Anna screamed back at Dawes.

‘She’s here!’ She turned back and yelled into the room. ‘Beth! Beth!’

No movement. No acknowledgement. Anna looked at the window. It wasn’t big. A two-foot square. Too small for Dawes, but not for her.

‘I need a leg-up,’ Anna said when Dawes was next to her. ‘Keep this bloody flap open.’

Dawes leaned against it.

She turned, stepped on Dawes’ knee, reached up and grabbed for the roof of the adjacent storage shed, hiked herself up and reached back with her foot until her shin slid backwards over the rim of the window and down into the dark wet interior of the amusement arcade. Dawes handed her the torch and Anna waded across. There were things in the water. Some solid, some softer. Some that didn’t move when she touched them. She dared not think what they might be. She was shivering from cold and filled with terrifying disgust at the dark and the squalor of this terrible place.

‘Beth,’ she called out. ‘Beth.’

The taped-up head was just above the water. The torch beam picked out silver duct tape across her mouth and her nose and her eyes. Anna reached for the skin at her throat.

‘Be there. Be there,’ she muttered, and her trembling wet fingers searched for a pulse.

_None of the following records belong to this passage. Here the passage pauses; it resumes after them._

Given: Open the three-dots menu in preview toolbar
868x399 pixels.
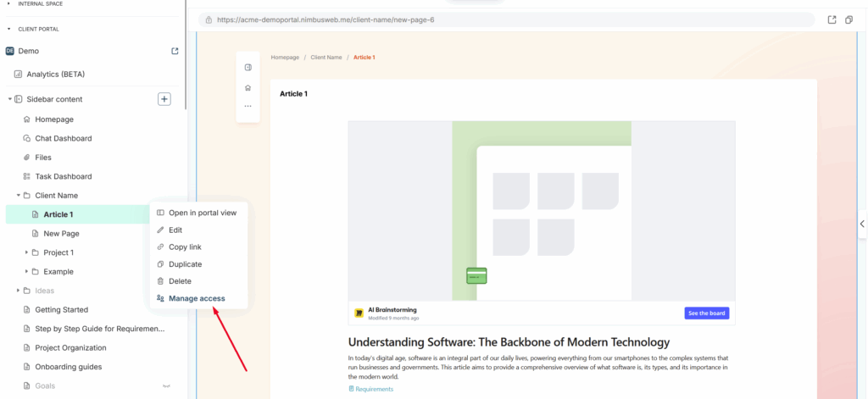Looking at the screenshot, I should click(x=248, y=106).
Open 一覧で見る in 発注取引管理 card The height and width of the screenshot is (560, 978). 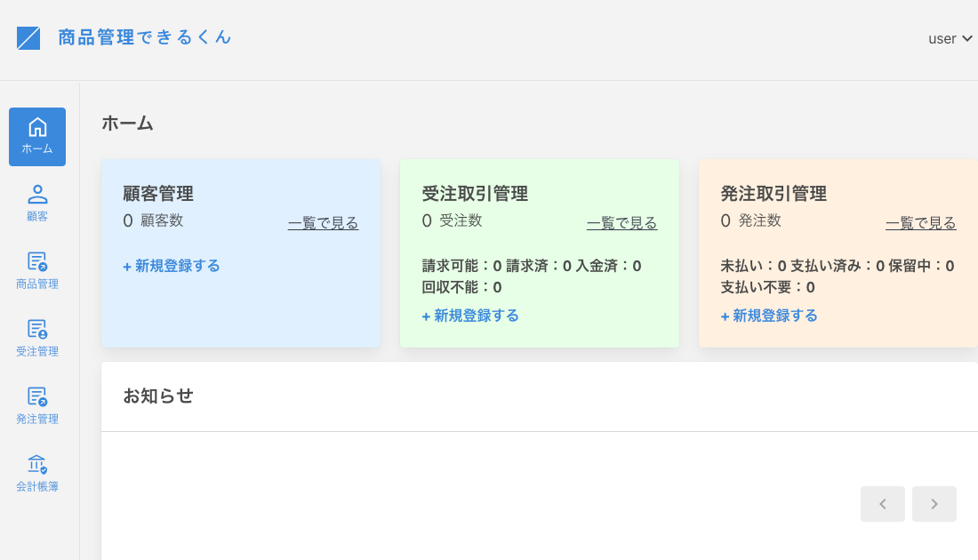920,223
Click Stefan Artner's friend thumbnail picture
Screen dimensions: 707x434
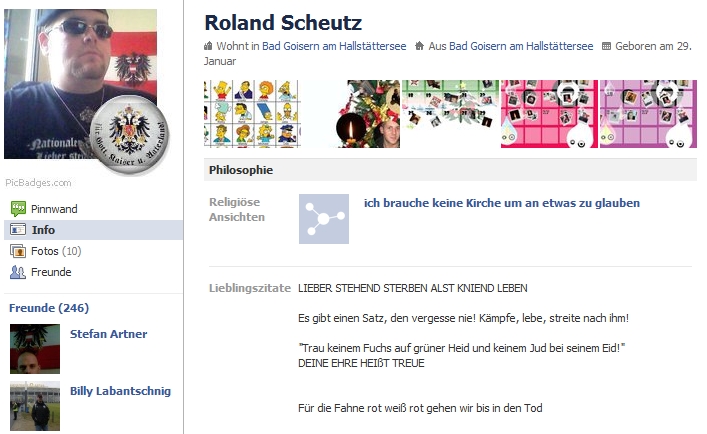pyautogui.click(x=35, y=349)
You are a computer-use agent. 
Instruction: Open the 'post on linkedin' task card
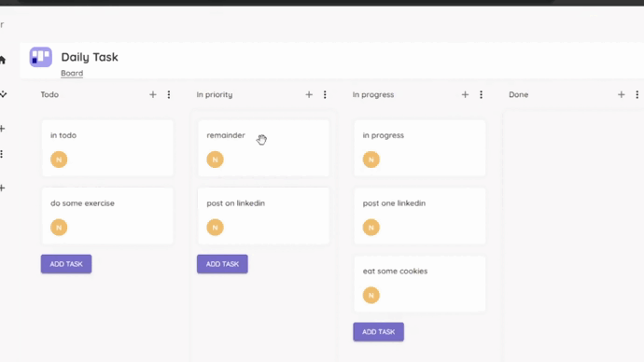point(263,216)
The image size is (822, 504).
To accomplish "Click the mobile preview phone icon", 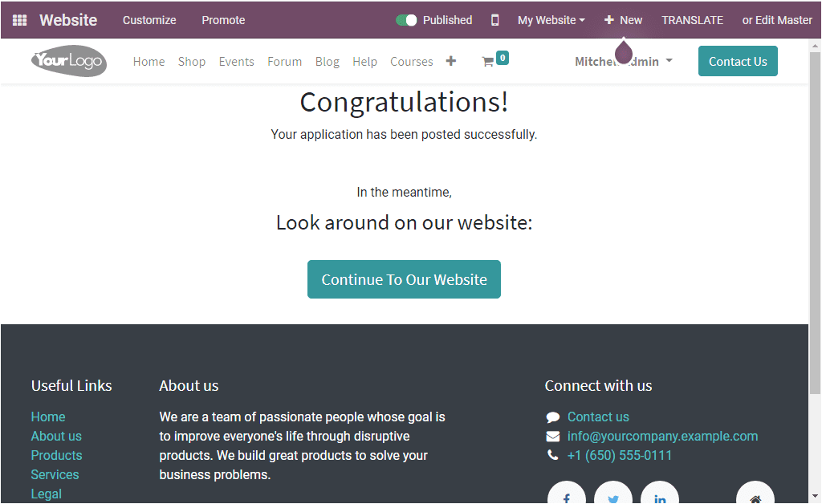I will (494, 20).
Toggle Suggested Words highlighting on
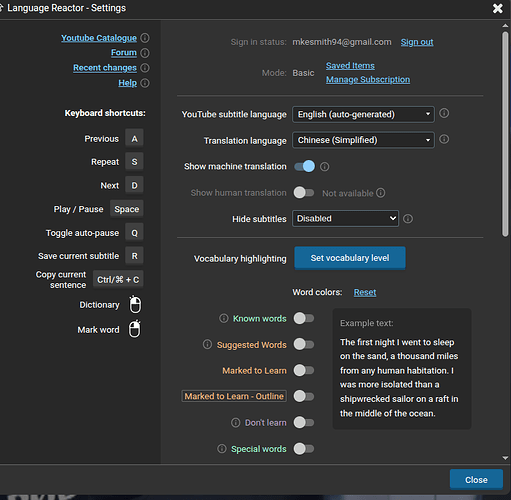The height and width of the screenshot is (500, 511). (304, 344)
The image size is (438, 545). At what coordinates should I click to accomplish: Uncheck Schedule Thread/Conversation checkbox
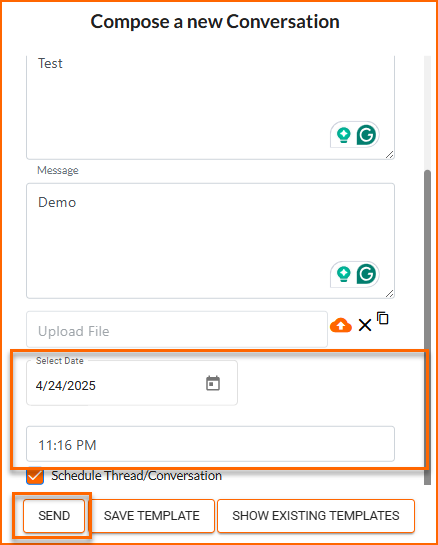[x=35, y=475]

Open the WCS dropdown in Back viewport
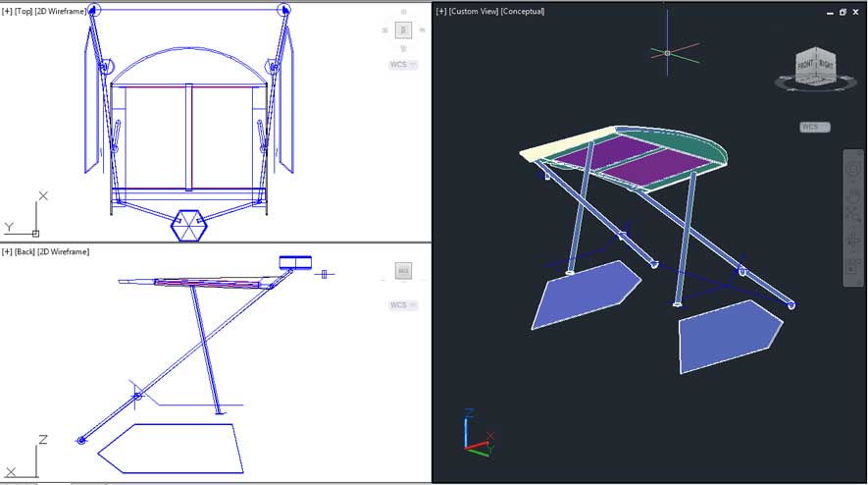point(402,305)
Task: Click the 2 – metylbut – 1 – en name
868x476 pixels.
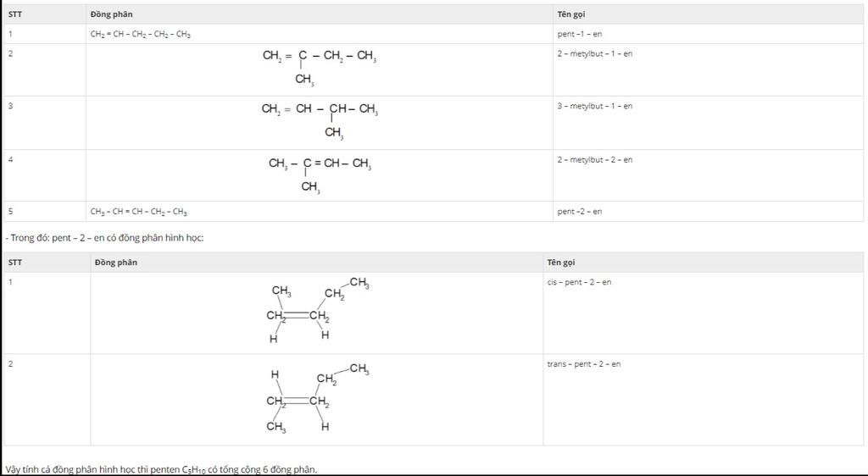Action: click(594, 53)
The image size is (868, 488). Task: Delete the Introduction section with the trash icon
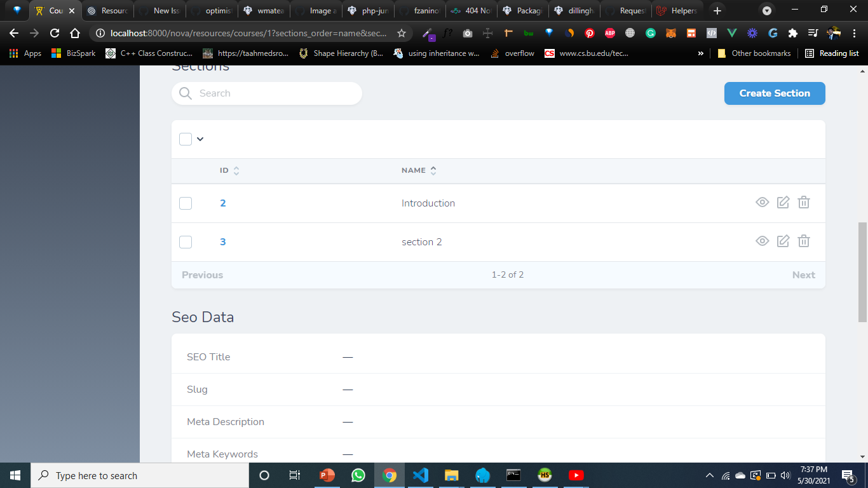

She pressed and then pressed again. She felt nothing, but then, the face moved slightly and, astonishingly, Beth moaned. Anna stared wildly at the tape. Someone had tried to cover her face, smother it. But there was a section, just over the corner of her mouth, that was not covered. A half-inch slit through which, somehow, Beth had managed to breathe.

‘She’s alive!’ Anna screamed towards Dawes. She ripped at the tape to make the slit bigger and then felt for the chair under the dark water and the tape strapping Beth to it. She started to drag the chair back towards the window. As she moved she made waves, and on those waves bobbed Norcott’s golems. Hundreds of them, dancing and weaving in the room.

‘Phil!’ Anna shouted. ‘We need to get her out now.’

There was no reply. Dawes wasn’t there.

‘Phil? Where the hell are you?’ She heard the little girl in her own voice. Pleading, terrified. ‘Phil!’

Light filled the dark space of the window. Two new faces. Lambton’s, she knew. The other she didn’t. But it had a big yellow fireman’s helmet above it and she had never felt so pleased in all her life to see that iconic shape.

‘Can she stand?’ the fireman asked.

‘She’s on a chair. Tied… or maybe taped,’ Anna replied, her voice stuttering from the cold.

‘Right,’ the fireman said. ‘I’ll reach in and lift her up; you’ll have to cut the ties from your side.’

‘I’ll try,’ she said, teeth chattering.

‘I’m not going to be able to put my head through, just my arms.’ He handed through a knife. ‘Wrap the wrist strap around your arm. You need to lift the chair and I’ll grab the back and hoist it.’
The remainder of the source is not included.